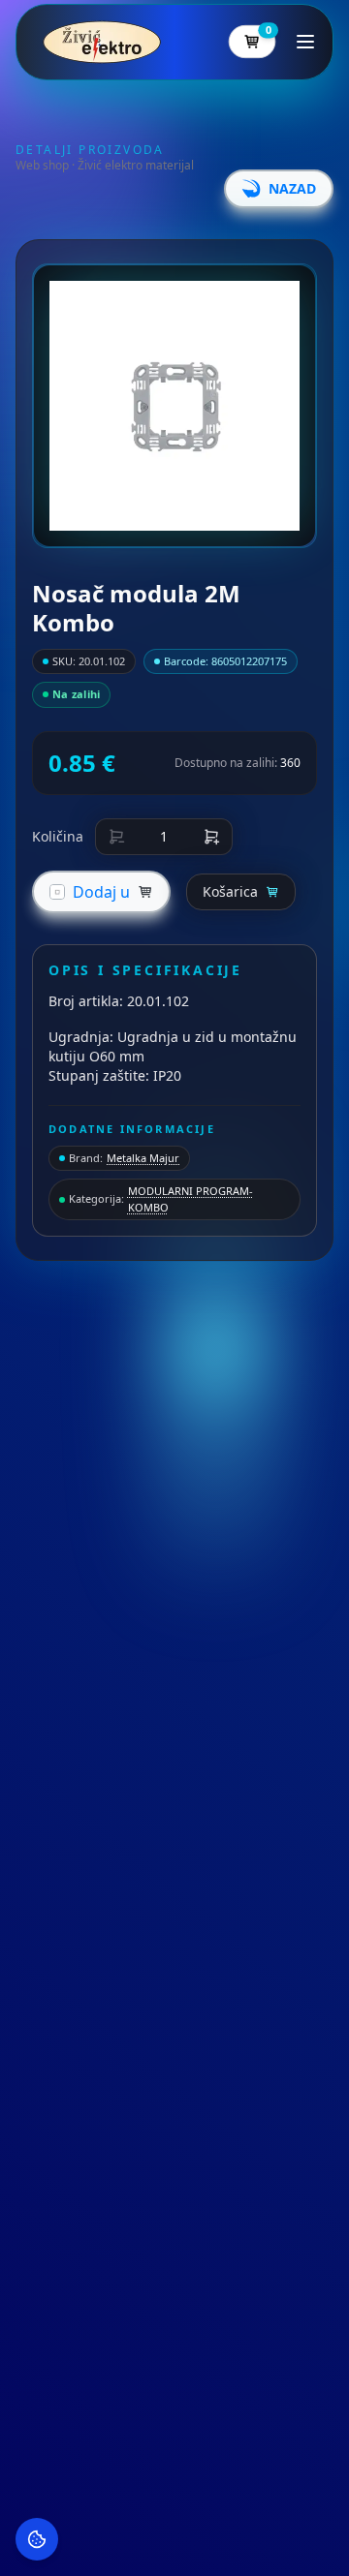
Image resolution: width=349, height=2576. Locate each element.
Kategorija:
◇ ◇ ◇ ◇
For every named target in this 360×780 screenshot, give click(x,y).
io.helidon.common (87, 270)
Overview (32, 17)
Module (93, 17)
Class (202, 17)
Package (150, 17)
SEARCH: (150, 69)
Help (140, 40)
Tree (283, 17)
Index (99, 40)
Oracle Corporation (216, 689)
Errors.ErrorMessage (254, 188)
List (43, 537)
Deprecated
◇ ◇ ◇ ◇
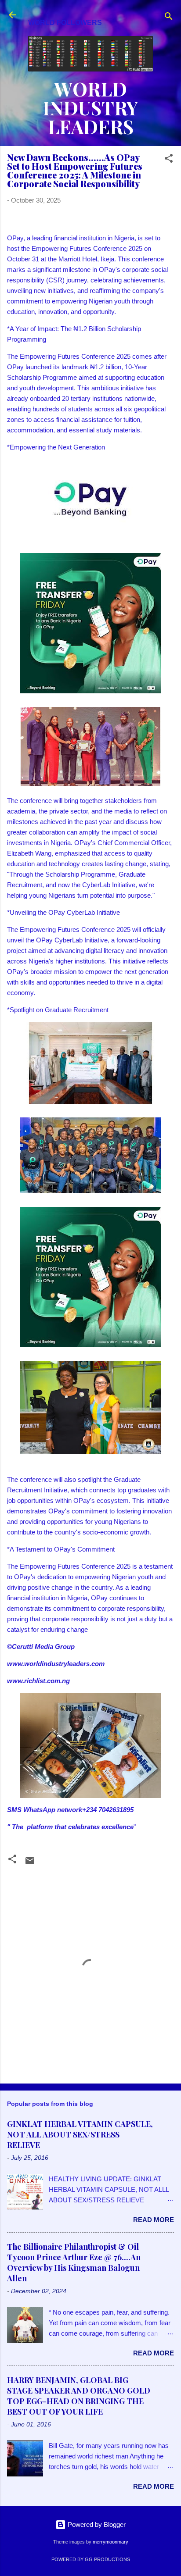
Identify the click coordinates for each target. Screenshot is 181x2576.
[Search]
◇ ◇ ◇ ◇
The result should be every line of the material that contains the word "each", so copy those lines.

Image resolution: width=349, height=2576. Locate each element.
Identify the click coordinates for each target. Screenshot is 181x2576.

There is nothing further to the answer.